Accounting For Power Earlier

Examining the power impact of design decisions much earlier can have a big effect on what else a chip can do.


Concerns about power usage in an SoC are far from new, but the adoption of power management techniques still varies by company and by project.

Leading semiconductor providers have made the necessary changes in tooling and methodology to account for power awareness because they have to, but the rest of the industry hasn’t necessarily caught up.

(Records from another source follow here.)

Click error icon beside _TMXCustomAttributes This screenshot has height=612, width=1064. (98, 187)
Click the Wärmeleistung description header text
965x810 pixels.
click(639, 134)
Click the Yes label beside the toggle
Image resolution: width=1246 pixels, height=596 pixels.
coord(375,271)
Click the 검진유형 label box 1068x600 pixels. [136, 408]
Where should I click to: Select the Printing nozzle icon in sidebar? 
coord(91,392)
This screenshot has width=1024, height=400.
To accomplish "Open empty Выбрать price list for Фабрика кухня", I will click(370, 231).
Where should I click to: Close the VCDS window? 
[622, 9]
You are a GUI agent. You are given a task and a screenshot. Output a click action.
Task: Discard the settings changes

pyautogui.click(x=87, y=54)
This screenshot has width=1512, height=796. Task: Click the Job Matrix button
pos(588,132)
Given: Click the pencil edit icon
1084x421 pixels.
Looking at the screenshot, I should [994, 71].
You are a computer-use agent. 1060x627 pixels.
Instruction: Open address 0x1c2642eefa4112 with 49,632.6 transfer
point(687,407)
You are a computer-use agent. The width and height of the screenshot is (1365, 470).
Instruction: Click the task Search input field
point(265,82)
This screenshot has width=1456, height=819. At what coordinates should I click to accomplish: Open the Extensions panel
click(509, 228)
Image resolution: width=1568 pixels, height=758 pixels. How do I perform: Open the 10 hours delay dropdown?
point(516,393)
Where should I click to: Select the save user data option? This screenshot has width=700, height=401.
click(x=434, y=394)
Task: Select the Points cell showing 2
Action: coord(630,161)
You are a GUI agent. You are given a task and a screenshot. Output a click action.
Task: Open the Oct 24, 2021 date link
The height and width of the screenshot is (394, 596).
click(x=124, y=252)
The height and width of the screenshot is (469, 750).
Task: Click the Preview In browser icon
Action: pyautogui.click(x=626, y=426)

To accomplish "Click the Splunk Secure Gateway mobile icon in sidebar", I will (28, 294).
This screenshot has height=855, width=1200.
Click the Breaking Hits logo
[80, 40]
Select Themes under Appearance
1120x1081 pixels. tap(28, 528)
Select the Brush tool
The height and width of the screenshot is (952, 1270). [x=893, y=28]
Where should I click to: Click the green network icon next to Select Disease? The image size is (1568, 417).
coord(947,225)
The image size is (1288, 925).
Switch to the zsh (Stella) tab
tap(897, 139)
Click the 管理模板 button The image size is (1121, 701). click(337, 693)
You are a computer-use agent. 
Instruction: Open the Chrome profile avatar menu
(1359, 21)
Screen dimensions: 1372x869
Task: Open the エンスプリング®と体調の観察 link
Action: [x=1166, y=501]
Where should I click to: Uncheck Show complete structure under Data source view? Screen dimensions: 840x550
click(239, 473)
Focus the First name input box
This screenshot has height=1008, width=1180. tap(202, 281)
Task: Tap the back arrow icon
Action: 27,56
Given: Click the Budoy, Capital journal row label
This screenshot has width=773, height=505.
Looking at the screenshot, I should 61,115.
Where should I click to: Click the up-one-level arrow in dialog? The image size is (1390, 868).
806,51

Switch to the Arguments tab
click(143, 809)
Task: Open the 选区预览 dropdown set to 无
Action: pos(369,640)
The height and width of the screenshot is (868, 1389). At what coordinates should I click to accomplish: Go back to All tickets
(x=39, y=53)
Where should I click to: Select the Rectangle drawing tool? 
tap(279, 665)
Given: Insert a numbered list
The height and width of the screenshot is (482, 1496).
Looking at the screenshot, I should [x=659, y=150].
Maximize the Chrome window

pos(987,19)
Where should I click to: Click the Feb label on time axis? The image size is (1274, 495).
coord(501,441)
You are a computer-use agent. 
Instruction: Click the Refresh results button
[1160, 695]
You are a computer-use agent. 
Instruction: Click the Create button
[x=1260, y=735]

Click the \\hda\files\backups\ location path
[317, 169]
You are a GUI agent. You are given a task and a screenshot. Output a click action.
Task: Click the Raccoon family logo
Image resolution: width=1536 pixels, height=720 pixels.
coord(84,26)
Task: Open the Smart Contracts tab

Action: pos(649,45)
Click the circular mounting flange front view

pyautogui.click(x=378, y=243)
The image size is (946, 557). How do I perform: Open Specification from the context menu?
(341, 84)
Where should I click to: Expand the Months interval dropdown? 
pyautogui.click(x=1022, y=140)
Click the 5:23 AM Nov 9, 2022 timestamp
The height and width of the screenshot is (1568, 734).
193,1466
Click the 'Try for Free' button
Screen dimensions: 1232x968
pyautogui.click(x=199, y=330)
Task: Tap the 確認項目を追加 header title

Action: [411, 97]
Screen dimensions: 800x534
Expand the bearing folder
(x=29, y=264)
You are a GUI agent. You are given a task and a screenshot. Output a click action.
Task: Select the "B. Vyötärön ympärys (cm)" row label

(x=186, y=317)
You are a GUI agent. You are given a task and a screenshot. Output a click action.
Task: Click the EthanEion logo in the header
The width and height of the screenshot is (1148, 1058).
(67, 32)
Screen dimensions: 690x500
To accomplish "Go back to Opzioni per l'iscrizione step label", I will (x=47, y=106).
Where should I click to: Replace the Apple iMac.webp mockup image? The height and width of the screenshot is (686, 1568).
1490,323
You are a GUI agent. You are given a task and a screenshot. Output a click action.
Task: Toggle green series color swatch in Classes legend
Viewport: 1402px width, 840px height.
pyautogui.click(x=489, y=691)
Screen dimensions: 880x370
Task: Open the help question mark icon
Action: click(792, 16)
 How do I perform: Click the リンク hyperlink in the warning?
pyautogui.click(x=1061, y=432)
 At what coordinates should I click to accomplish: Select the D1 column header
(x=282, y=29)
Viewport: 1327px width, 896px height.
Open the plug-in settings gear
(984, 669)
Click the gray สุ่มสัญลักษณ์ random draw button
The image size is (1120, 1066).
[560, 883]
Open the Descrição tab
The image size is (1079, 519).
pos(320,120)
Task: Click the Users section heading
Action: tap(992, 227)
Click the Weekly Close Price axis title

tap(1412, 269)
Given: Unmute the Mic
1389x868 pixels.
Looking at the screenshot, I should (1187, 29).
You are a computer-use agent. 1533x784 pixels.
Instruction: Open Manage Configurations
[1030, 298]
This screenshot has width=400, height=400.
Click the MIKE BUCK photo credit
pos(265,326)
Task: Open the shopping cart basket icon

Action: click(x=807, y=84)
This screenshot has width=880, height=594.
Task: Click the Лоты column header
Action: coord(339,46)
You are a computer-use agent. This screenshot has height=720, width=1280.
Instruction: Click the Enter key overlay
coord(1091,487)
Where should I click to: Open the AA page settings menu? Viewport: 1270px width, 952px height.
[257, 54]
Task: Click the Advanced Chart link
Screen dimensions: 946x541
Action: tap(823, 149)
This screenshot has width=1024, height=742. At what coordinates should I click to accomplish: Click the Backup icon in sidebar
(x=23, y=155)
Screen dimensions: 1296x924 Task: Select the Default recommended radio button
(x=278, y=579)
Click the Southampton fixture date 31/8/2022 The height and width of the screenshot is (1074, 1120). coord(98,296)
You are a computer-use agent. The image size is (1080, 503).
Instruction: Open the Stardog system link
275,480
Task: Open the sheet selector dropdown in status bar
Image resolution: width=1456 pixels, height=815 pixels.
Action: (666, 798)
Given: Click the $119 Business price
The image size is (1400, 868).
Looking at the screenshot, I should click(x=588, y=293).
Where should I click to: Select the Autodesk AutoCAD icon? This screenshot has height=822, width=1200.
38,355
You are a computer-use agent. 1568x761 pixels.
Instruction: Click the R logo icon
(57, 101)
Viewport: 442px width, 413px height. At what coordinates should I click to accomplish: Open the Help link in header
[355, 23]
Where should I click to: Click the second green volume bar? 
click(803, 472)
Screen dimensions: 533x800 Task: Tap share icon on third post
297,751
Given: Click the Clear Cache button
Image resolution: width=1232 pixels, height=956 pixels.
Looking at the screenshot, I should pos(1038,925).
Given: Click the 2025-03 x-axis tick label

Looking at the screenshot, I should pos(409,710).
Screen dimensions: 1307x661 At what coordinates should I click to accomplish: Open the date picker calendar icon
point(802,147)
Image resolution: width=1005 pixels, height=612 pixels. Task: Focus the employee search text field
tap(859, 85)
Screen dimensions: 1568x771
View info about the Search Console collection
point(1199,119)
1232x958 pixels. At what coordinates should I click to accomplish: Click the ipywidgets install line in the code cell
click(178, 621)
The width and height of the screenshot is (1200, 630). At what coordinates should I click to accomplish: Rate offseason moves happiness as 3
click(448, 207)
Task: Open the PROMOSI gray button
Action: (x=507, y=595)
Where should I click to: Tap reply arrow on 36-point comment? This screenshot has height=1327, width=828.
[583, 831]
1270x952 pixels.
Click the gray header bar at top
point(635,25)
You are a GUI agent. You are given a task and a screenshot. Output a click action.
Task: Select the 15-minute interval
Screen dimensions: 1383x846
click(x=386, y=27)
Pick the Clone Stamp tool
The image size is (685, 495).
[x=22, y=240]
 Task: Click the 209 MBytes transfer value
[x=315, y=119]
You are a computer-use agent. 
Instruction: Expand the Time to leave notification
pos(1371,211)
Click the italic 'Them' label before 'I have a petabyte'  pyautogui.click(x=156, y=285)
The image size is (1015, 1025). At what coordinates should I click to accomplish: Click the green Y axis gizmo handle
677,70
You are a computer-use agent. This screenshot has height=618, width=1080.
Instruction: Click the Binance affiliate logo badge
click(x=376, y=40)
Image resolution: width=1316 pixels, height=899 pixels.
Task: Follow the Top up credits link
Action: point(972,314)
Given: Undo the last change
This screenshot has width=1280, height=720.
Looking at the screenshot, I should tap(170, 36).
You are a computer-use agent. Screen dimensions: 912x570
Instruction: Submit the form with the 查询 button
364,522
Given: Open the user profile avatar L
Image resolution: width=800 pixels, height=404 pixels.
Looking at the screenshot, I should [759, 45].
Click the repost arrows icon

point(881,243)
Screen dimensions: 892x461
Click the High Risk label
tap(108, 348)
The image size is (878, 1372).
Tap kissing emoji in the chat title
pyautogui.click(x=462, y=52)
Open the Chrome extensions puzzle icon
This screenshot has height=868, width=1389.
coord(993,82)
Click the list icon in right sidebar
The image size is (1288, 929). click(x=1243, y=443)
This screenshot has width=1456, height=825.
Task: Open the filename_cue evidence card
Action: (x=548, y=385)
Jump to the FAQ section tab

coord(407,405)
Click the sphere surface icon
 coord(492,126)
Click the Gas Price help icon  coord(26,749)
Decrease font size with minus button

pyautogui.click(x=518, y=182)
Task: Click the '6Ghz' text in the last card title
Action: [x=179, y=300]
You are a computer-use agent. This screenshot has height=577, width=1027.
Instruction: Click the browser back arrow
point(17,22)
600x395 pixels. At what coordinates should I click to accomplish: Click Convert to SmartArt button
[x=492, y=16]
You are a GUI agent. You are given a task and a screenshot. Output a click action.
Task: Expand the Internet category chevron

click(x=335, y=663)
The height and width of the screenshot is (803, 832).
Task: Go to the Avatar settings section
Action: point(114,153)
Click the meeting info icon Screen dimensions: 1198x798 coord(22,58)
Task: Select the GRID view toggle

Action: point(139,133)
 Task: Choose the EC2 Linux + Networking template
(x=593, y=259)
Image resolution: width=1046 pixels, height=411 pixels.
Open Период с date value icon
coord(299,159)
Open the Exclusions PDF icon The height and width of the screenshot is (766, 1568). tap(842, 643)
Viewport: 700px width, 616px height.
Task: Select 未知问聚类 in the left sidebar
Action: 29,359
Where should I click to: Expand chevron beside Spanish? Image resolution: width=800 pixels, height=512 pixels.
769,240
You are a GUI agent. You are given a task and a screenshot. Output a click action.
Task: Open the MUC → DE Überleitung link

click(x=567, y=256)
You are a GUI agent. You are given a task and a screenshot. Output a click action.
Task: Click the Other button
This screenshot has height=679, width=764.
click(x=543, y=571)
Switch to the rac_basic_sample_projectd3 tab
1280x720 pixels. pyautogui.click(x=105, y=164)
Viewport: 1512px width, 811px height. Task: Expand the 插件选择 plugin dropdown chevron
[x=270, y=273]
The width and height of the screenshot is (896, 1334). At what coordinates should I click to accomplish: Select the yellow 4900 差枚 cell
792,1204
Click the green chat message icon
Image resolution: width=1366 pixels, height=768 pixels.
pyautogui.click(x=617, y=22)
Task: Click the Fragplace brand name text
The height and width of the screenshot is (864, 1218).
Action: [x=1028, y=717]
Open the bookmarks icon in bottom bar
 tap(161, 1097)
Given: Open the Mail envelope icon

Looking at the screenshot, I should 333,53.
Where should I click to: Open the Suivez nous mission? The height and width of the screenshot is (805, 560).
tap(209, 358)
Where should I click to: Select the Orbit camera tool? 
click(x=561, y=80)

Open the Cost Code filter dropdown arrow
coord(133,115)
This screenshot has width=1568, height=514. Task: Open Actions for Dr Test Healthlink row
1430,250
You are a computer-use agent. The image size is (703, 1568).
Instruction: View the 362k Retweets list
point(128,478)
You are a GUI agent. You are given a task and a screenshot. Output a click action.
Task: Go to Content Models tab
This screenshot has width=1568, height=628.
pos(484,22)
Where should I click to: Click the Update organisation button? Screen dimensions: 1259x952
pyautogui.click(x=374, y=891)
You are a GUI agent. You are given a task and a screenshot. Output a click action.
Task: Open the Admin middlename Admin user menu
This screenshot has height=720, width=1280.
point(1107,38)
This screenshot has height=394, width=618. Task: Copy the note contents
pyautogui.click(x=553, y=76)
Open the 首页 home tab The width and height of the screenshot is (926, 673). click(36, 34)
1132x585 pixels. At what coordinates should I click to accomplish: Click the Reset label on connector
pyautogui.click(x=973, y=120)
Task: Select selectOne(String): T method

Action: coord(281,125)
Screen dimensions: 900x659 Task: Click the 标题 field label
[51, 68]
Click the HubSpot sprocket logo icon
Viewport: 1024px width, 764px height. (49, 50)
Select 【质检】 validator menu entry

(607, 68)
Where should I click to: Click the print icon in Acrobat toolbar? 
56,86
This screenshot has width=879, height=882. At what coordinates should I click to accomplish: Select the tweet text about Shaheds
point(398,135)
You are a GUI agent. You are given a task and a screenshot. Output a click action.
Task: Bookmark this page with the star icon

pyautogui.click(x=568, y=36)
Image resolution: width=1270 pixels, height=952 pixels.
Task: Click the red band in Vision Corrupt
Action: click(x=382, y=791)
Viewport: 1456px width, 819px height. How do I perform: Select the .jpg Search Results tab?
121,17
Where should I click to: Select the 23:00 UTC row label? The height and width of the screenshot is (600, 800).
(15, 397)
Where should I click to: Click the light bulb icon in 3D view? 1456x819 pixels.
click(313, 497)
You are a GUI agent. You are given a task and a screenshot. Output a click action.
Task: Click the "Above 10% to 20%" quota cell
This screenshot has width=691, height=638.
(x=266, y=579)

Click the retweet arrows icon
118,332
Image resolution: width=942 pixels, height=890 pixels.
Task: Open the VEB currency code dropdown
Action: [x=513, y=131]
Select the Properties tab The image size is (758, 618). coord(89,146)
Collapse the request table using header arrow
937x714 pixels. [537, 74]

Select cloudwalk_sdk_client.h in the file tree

“The companies that are leaders are eking every little bit of added value that they can out of the process, out of their product, out of the software, and this kind of work is pervasive,” observed Rob Knoth, product management director in the Digital & Signoff Group at Cadence. “Where the big opportunities lie now are in the fast followers — the people who are sitting on a current design or a current node, and they may not be able to afford the move to the next node. Still, there is a huge opportunity to take a design that’s on the shelf, inject some new tooling in it that allows the designers to scrub the power more effectively, tape it out on the same node, and reduce the power by 25%. That’s money in the bank.”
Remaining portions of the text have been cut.